Read Brian Tallerico’s full review of “The Last Exorcism, Part II” in our reviews section. [13] |
Whereas the first film played with questions of faith and doubt in its representation of a girl who may or may not be possessed, there’s no question of that fact here. The burning symbols on the wall, the fluttering eyes that turn to white, the music that instructs you to be scared – it’s all pointing in one direction. And that lack of doubt really makes for a film with absolutely no forward momentum. There is no movie if Nell isn’t eventually overtaken by Absalam a la the memorable scene in the barn from the original. And instead of building something character-based or thematically interesting on that inevitability, writers Damien Chazelle & Ed Gass-Donnelly, who also directs, do absolutely nothing but pile clichés and jump scares that make no sense.
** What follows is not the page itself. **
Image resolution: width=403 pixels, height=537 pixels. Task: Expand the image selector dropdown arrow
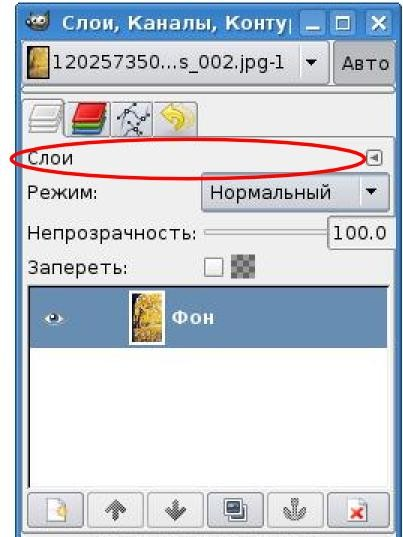pos(311,63)
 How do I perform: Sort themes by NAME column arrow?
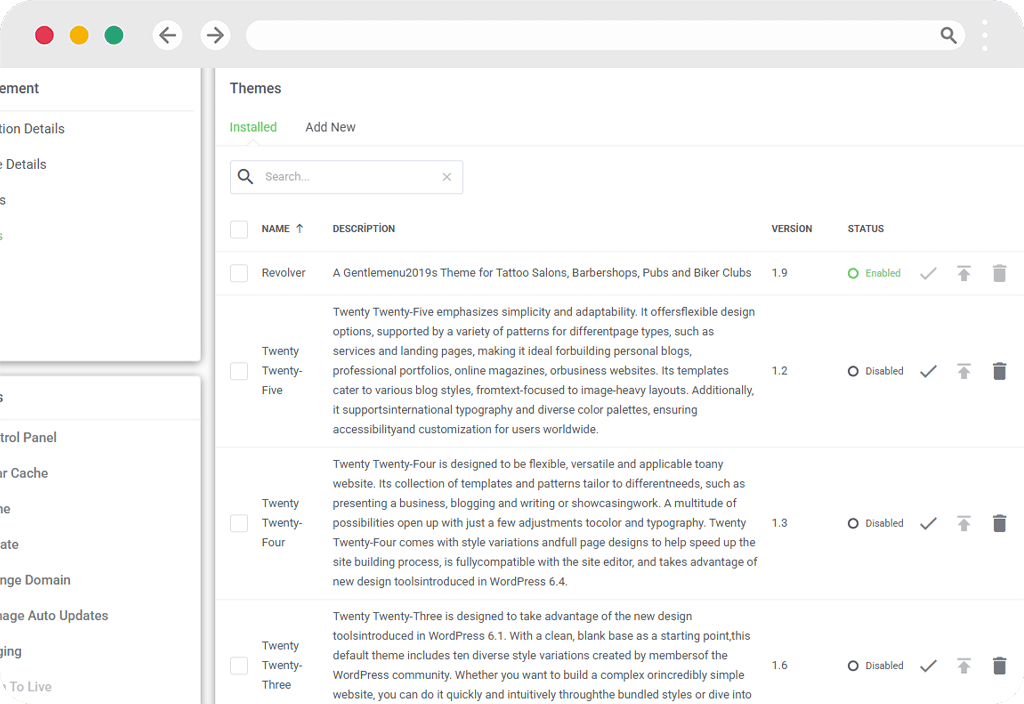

Believe it or not, a movie like “The Last Exorcism, Part II” needs to have a bit of logic. Scares work when they make sense in the context of the film’s story (as they do throughout “The Last Exorcism”). When they are so clearly designed not with logic in mind but to provoke the audience, they fail. Why would Absalam send Nell a vision of her father trying to kill her to stop the demon’s arrival? What possible purpose would that have? Why would he raise knives in a kitchen toward a demon-killer trying to dismiss him instead of just cutting her throat? It makes no sense. And Gass-Donnelly piles up these ridiculous, flat visuals to such a degree that it becomes impossible to care about what’s happening.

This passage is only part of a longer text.